The OpenCDE desktop environment is under the BSD license (...though it's Motif Window Manager is under a much more restrictive license)


----------



## roddierod (Aug 18, 2011)

Fluxbox is also BSD.

Not all Makefiles include the LICENSE line, i3 for example.


----------



## kpedersen (Aug 18, 2011)

dwm is another MIT license.

But then again, who cares what license the window manager is? They are almost always open-source and thus always available to you.


----------



## mipam007 (Aug 19, 2011)

Good to know guys - mostly about Fluxbox and DWM !!!


----------



## nekoexmachina (Aug 19, 2011)

The thing which I could never understand:
Why should user care of the license while the software *is still free to use and modify* does the job?
Thats just seems sick for me.


----------



## mipam007 (Aug 19, 2011)

nekoexmachina said:
			
		

> The thing which I could never understand:



probably not your fault that you do not understand 



			
				nekoexmachina said:
			
		

> Why should user care of the license while the software is still free to use and modify  does the job?

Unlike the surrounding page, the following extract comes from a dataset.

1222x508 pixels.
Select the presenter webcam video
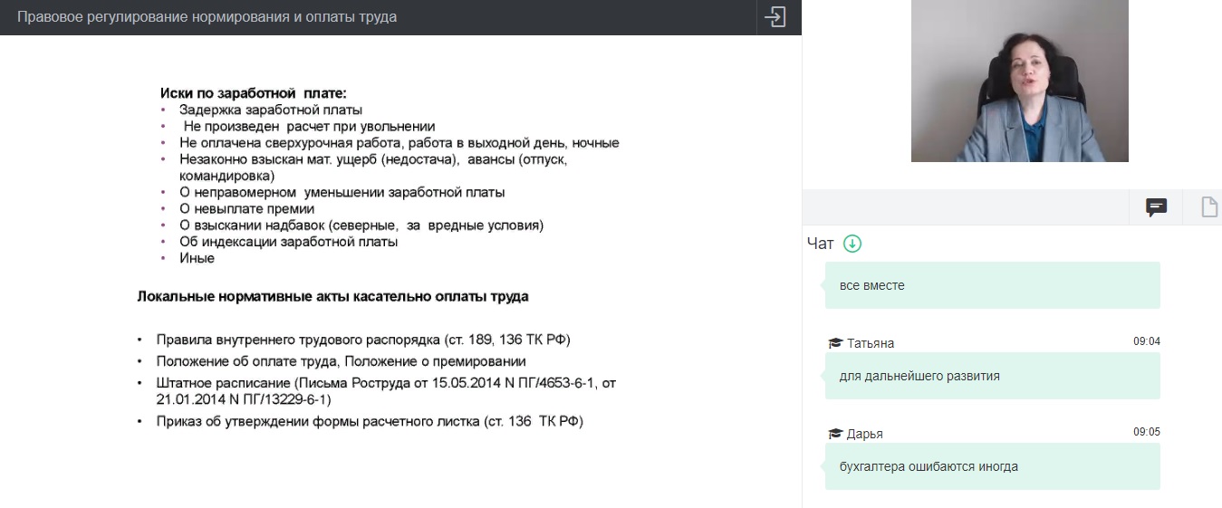[x=1019, y=81]
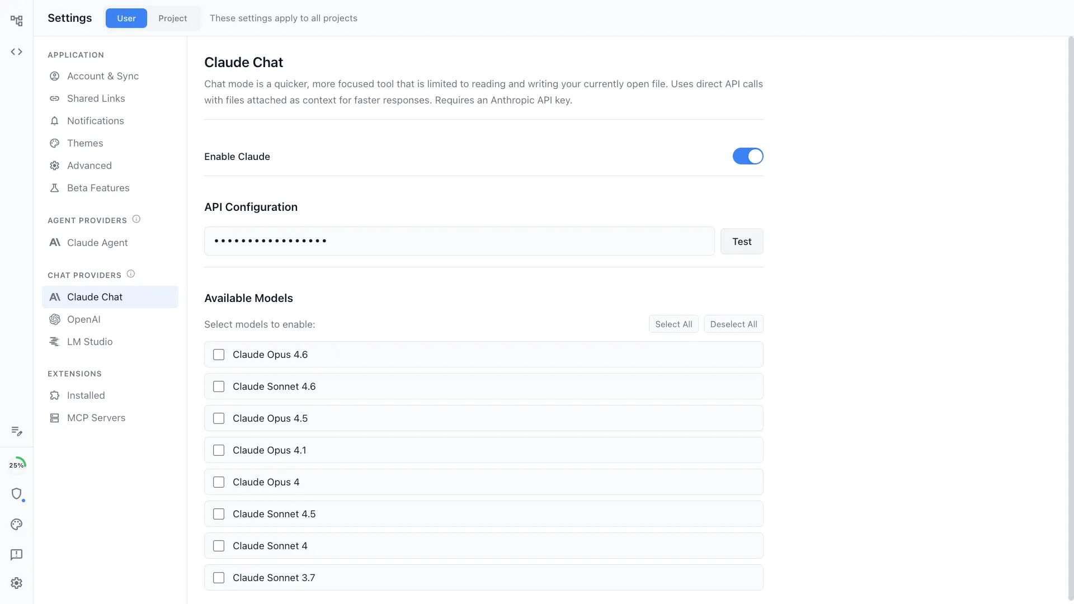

Why not? Why you are interested of this post, if you don't care of licensing?



			
				nekoexmachina said:
			
		

> Thats just seems sick for me.


all of what we're here, we are sick, dude


----------



## nekoexmachina (Aug 19, 2011)

> Why you are interested of this post, if you don't care of licensing?

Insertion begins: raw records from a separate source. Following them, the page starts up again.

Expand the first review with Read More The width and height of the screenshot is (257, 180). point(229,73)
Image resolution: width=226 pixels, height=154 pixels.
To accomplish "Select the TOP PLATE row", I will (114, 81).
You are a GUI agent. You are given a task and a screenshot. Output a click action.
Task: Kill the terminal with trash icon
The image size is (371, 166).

Cause I wanna understand why do you care.


> all of what we're here, we are sick, dude


And thats not that bad it sounds, huh? I did not mean the 'bad-way' sickness.


----------



## mipam007 (Aug 19, 2011)

nekoexmachina said:
			
		

> Cause I wanna understand why do you care.


Good.....!

Question of boys' indiscretion - nothing intelligent. It was a stupid discussion where someone claimed that under the BSD license you will not compose full desktop.... that the BSD license is nonsense.



> And thats not that bad it sounds, huh? I did not mean the 'bad-way' sickness.


good to know


----------



## mipam007 (Aug 19, 2011)

but you know... not all of us want to use GNU/GPL software, because the company policy, etc.


----------



## SirDice (Aug 19, 2011)

mipam007 said:
			
		

> that the BSD license is nonsense.


You might want to mention to them that Cisco's IOS and Juniper's JunOS are both based on FreeBSD, something that wouldn't be possible without the BSD license :e


----------



## mipam007 (Aug 19, 2011)

SirDice said:
			
		

> You might want to mention to them that Cisco's IOS and Juniper's JunOS are both based on FreeBSD, something that wouldn't be possible without the BSD license :e



I didn't know about IOS! But I know from which egg JunOS is. And this is point of our never ending stupid discussion - is this correct or not - take a code, rewrite it, use it and close it???


----------



## SirDice (Aug 19, 2011)

mipam007 said:
			
		

> is this correct or not - take a code, rewrite it, use it and close it???


If it has the BSD license, yes, that's possible. Something the GPL absolutely forbids. And it's the biggest difference between the two. So you could argue the BSD license is more free as it allows you to do absolutely everything with it, including building something and closing the resulting source.


----------



## mipam007 (Aug 19, 2011)

SirDice said:
			
		

> If it has the BSD license, yes, that's possible. Something the GPL absolutely forbids. And it's the biggest difference between the two. So you could argue the BSD license is more free as it allows you to do absolutely everything with it, including building something and closing the resulting source.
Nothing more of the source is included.